ボクから見てもつっ立っているようにしか見えなかったもんね。
どうしよう……
「わかりやすく回復をすればいいのだ?」
言いながら人狼は落ちていたムーの矛を拾うと、自分のお腹に思いっきり突き刺した。
お腹からは血がドバドバと流れ出る。
「いやーっ!!」「キャー」「うわっ」
人狼が自決するというショッキングな光景に、失神する人や、叫ぶ人、目を背ける人が出てきた。

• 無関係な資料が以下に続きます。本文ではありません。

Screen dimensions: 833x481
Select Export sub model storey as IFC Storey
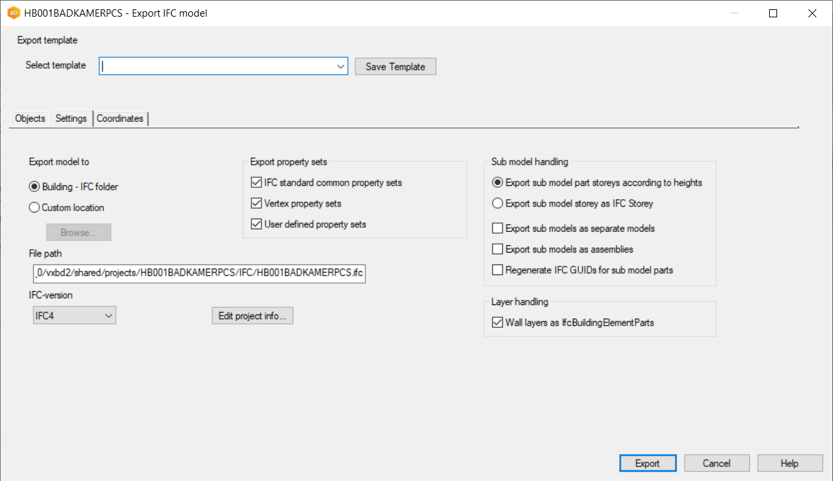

もちろん、何が起きたか分からずに、ただただ恐怖する人もいたはずだ。
「ははは、バカな魔物が自決したべ。これでこの村は守られたべ。村が守られたのはオラのおかげだべ」
「人狼は死んでないよ」
ボクは言い切る。
「何を言っているんだべ? 人狼は死んだべ」
「ほら、人狼の傷が回復しているでしょ?」
お腹の傷口は塞がり、矛もお腹から抜けていく。
「うわー、人狼の傷口がみるみるうちに回復していく」
「これで納得した?」
「カマテと村長を殺してなかったとしても、やっぱり魔物は魔物だべ!!」
「「「そうだ、そうだ!! 血も涙もないんだ!!」」」
一人の村人が叫ぶと、他の村人も同調し始める。
「人狼のことを知りもしないで、なんでそんなことが言い切れるんだよ!!」
ボクは必死に抵抗をする。
「逆にお前は人狼の何を知っているんだべ?」
「この村に寄る前に、人狼と過ごした人がいるんだけど、その人が言っていたよ。この人狼は優しいって!!」
「それはその人の感想だべ!!」
「そうだよ、感想だよ」
ボクはその通りだとうなずく。
「そんなの信じられないべ」
「「「そうだ、そうだ」」」
「でもさ、人狼を知ろうともしないで、人狼を悪だと決めつけている人たちよりは信じられる!!」
ボクは言い切った。
「ぐっ……」
押し黙る村人たち。
「でも、根拠がないなら、信じられないべ」
「根拠ならあるよ」
「何だべ?」
「よく考えてみてよ。人狼は最初から、全員を眠らせることができたんだよ。寝ている間に誘拐するなり監禁するなりできたはずなのに、それをしなかった」
「それだけじゃ優しいと言えないべ!!」
「確かにそうだ。でも、この人狼、誰にでも変身できるんだよ。やろうと思えば、一瞬でアリアもボクも倒せる力を持っているんだ。アリアもボクも致命傷を負ってないのが優しい証拠だよ」
「……そうかもしれないべ」
納得しかける村長の座を奪おうとしている村人。
「それなら、人狼を信じてよ」
「それでも、魔物は駆逐するべきだべ」
「そうだ、駆逐しろ!!」「駆逐しろ!!」「駆逐しろ!!」「駆逐しろ!!」「駆逐しろ!!」「駆逐しろ!!」「駆逐しろ!!」
いつのまにか、コールが巻き起こり、石を投げる人も出てきた。
「いいのだ、サイレント。これで」
諦めの悲し気な表情でボクにだけ聞こえるようにいう人狼。
「そうやって、君は死に場所を探していたんだね?」
ボクは人狼だけに聞こえるような声で尋ねた。
「その通りなのだ。四天王になっても、魔族からは元人間だと軽蔑された。死に場所を探したわっちは、人間界に来てみたが、やはり、人間界でもわっちの居場所などないのだ。これでいいのだ」
最初から誰かに殺されるつもりだたのか。
だから、ボクが戦った時に、抵抗しなかった上に、殺し方まで教えてくれたんだ。
「やめて! 人狼のおねえちゃんを殺さないで!!」
車いすに乗りながら、大きく手を広げ戦いを止めようとしたのはカマテだった。
忙しい人のためのまとめ話
サイレント、人狼は優しいと断言する。
村人たちは人狼を排除しようとするが、カマテが止める。